Oui, clairement, c’est le cas. Certaines communes utilisent le droit de préemption, non pas pour créer davantage de LUP, mais pour réaliser des opérations purement financières. En effet, dans certains cas, la commune acquiert un bien-fonds déjà construit, via son droit de préemption, puis elle propose un droit de superficie sur ce bien acquis déjà construit à des tiers, en échange du versement d’une rente régulière. Un tel procédé semble être une manœuvre purement financière, en contradiction avec l’esprit de la loi. Dans un tel cas, la commune délègue à un tiers la responsabilité de transformer les logements en LUP et se contente d’encaisser sa rente de superficie. Nous avons fait remonter ces problématiques à quelques députés afin de mieux cadrer ces pratiques.

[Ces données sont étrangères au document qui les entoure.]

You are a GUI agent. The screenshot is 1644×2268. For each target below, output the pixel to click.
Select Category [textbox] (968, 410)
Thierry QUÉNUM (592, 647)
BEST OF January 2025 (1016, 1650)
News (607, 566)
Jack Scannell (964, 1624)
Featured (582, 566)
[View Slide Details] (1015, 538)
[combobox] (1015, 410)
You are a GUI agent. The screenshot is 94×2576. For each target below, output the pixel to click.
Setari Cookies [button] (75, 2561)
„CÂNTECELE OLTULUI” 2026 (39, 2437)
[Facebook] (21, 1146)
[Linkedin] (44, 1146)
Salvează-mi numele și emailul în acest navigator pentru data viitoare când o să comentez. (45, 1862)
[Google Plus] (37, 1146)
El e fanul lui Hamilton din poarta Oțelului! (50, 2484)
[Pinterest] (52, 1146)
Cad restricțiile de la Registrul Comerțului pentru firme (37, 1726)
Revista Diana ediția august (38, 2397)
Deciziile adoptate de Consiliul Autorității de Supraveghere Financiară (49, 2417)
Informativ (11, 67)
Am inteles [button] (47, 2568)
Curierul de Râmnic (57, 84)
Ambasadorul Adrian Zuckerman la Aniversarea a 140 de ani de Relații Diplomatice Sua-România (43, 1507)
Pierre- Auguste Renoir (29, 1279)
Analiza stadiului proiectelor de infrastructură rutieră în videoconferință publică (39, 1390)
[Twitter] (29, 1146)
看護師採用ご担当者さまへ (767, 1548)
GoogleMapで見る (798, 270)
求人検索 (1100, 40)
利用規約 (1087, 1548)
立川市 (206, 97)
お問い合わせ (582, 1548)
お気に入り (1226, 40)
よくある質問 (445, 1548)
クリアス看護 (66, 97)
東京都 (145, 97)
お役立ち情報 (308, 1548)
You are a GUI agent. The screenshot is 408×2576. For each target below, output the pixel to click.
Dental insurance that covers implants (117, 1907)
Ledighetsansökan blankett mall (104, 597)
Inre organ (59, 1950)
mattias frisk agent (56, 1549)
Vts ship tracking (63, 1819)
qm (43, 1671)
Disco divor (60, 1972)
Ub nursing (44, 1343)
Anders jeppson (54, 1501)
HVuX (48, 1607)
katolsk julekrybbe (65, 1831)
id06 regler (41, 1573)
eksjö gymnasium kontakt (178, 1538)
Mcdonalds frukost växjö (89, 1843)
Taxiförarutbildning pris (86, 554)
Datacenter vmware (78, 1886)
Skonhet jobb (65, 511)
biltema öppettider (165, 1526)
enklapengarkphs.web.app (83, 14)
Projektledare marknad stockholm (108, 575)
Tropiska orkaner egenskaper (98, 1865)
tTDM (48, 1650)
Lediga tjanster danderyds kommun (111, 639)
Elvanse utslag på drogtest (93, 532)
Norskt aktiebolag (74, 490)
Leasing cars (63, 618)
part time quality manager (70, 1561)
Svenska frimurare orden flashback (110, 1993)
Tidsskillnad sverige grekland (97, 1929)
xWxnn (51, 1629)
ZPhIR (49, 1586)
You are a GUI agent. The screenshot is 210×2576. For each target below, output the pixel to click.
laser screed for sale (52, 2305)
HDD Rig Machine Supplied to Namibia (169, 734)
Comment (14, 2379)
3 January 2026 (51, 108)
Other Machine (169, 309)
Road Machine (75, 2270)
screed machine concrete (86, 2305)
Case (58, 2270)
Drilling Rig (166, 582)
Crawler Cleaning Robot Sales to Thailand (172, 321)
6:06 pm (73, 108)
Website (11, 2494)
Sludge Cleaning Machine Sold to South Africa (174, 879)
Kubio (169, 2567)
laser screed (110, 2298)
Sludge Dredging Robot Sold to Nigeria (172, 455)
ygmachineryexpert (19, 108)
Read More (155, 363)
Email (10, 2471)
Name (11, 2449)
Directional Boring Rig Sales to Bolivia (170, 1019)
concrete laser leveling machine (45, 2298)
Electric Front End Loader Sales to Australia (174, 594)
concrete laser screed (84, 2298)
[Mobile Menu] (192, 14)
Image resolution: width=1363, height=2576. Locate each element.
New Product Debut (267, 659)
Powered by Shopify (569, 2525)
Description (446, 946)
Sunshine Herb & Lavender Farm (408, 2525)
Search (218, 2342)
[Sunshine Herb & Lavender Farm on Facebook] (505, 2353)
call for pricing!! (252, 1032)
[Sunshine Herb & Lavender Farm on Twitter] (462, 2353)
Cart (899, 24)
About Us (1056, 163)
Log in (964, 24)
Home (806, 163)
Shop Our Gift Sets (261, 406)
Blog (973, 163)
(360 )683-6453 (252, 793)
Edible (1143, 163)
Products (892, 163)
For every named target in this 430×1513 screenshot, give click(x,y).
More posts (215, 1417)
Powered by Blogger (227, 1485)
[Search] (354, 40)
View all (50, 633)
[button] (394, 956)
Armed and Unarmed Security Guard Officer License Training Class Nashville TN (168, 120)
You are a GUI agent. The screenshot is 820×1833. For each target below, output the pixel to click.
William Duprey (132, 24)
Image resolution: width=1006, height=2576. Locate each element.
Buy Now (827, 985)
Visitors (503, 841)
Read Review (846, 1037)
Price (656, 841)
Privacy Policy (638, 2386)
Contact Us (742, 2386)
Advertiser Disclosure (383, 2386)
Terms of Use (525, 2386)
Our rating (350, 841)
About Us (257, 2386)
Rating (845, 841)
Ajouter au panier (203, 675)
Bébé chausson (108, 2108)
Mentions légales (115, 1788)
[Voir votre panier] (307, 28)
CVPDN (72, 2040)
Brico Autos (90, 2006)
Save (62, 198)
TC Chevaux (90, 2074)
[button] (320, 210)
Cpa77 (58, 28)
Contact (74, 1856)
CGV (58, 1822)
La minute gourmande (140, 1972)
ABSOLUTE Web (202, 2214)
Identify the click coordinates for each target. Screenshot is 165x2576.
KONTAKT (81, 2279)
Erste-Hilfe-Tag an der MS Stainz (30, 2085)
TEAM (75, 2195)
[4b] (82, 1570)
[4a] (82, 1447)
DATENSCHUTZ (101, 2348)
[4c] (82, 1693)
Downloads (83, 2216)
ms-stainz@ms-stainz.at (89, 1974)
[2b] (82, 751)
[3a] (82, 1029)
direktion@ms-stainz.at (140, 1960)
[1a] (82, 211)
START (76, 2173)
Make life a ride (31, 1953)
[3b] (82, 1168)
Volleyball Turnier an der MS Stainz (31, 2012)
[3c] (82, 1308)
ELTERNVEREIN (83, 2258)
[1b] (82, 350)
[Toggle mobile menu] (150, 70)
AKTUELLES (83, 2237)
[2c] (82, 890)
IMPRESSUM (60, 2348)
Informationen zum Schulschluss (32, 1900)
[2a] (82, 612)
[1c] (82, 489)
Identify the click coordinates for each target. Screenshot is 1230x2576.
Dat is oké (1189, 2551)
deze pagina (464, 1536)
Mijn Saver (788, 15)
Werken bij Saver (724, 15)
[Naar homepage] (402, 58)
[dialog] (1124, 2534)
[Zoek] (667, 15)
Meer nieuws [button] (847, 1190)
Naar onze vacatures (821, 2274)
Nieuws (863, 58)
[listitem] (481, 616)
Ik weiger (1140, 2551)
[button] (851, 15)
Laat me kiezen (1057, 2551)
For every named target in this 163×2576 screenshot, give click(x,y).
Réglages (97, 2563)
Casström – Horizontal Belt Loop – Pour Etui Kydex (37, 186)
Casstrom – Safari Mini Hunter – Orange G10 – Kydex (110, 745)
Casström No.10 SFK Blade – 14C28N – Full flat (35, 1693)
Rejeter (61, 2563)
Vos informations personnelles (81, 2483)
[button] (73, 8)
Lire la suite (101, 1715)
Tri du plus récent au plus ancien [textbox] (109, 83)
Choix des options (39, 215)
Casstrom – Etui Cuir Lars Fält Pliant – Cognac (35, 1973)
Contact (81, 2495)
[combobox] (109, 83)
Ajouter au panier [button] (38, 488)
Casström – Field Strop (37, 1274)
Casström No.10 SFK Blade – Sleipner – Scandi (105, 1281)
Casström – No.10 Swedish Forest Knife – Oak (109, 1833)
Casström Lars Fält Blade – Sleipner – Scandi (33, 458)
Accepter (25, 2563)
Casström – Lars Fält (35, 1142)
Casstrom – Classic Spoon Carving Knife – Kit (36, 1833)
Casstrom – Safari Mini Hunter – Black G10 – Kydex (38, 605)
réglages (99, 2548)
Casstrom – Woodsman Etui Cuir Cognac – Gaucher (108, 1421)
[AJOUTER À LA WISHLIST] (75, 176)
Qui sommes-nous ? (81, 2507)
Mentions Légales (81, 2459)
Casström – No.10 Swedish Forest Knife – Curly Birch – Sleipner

Quelles sont les alternatives au droit de préemption ?

Il nous semble essentiel de cadrer davantage le droit de préemption afin que son exercice reste exceptionnel, en veillant à ce qu’il vise uniquement la création, et non la préservation, de nouveaux LUP, conformément à l’objectif initial de la LPPPL. Par exemple, ce droit ne devrait être exercé que lorsque les conditions d’acquisition du terrain permettent la viabilité d’un projet de LUP, et il devrait conduire à la création d’au moins quinze nouveaux LUP. La revente du terrain acquis au prix d’achat par la collectivité publique devrait être la seule option autorisée si la collectivité publique ne devait pas construire elle-même des LUP, excluant ainsi l’octroi d’un droit de superficie, afin d’éviter toute manipulation à des fins purement financières. Les partenariats public-privé sont à privilégier, car ils permettent une construction rapide de LUP sans risque financier pour la collectivité publique. De plus, la LPPPL propose des outils plus rapides, plus efficaces et plus respectueux du droit de propriété pour répondre aux besoins en logements de la population, tels que les bonus de construction ou la fixation de quotas.

Quelles sont vos autres prises de position et activités récentes ?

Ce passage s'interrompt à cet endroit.